The “decision memorandum,” prepared by the department’s office of planning and evaluation and circulated to key department officials last month, said that the department’s 1983 budget proposal would include provisions that would “change the statutory definition of a bilingual education program” to limit the number of foreign-speaking children eligible for federally sponsored bilingual programs and to permit school systems to use the English-as-a-second-language and “immersion” methods of teaching such children.

Clarifications Sought

The memorandum, which was sent to the directors of the department’s offices for bilingual education, research, civil rights, and legal affairs, requested a quick response from those officials, in what appeared to be an attempt to clarify last-minute legislative changes in the 1983 bilingual-education budget.

“In view of the urgency of resolving some long-standing issues,” the memorandum’s author, Emerson J. Elliott, gave the officials two working days to reply. Changing “the name and purpose of the legislation (and the name of the Title VII office)” would, the memorandum states, “reflect a new and more flexible Federal policy. This policy would permit the funding of any special language program that addresses the needs of English-limited children.”

The new language, the document notes, “would send a clear signal that Title VII [of the Elementary and Secondary Education Act of 1968] is intended to provide assistance for all viable instructional strategies designed to overcome English-language barriers.”

Required Teaching

The statutory change is needed, the paper explains, because the Education Department’s lawyers have said the legislative history of the bilingual-education act, in particular a 1974 amendment, must now be interpreted to require at least some teaching in a student’s native language.

◆ **Collected material**:

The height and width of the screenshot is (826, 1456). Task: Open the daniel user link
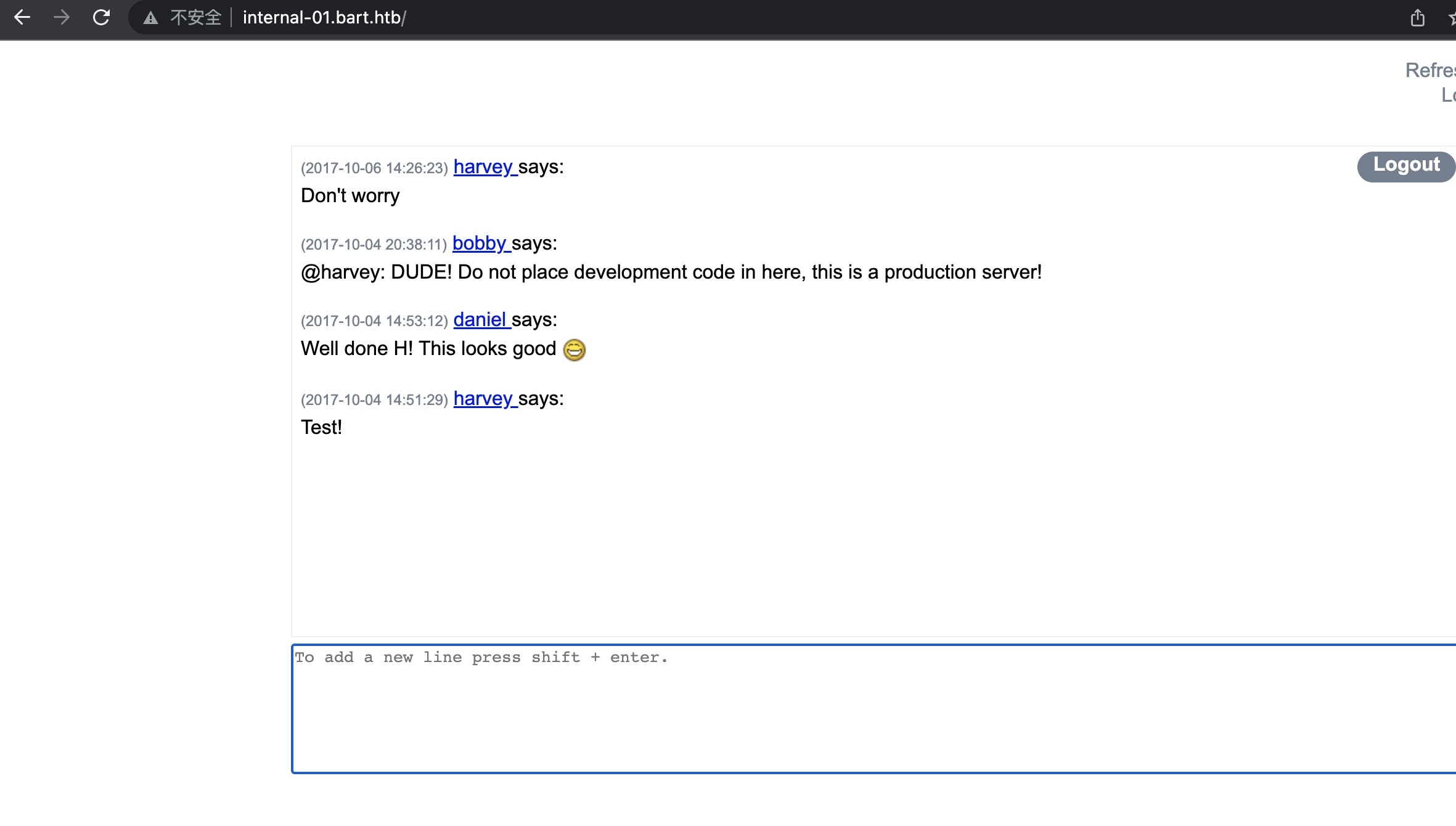[480, 319]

◆ **Task**:
Repeat word for word the full passage above about the Education Department memorandum on bilingual education.

◆ **Full answer**:
The “decision memorandum,” prepared by the department’s office of planning and evaluation and circulated to key department officials last month, said that the department’s 1983 budget proposal would include provisions that would “change the statutory definition of a bilingual education program” to limit the number of foreign-speaking children eligible for federally sponsored bilingual programs and to permit school systems to use the English-as-a-second-language and “immersion” methods of teaching such children.

Clarifications Sought

The memorandum, which was sent to the directors of the department’s offices for bilingual education, research, civil rights, and legal affairs, requested a quick response from those officials, in what appeared to be an attempt to clarify last-minute legislative changes in the 1983 bilingual-education budget.

“In view of the urgency of resolving some long-standing issues,” the memorandum’s author, Emerson J. Elliott, gave the officials two working days to reply. Changing “the name and purpose of the legislation (and the name of the Title VII office)” would, the memorandum states, “reflect a new and more flexible Federal policy. This policy would permit the funding of any special language program that addresses the needs of English-limited children.”

The new language, the document notes, “would send a clear signal that Title VII [of the Elementary and Secondary Education Act of 1968] is intended to provide assistance for all viable instructional strategies designed to overcome English-language barriers.”

Required Teaching

The statutory change is needed, the paper explains, because the Education Department’s lawyers have said the legislative history of the bilingual-education act, in particular a 1974 amendment, must now be interpreted to require at least some teaching in a student’s native language.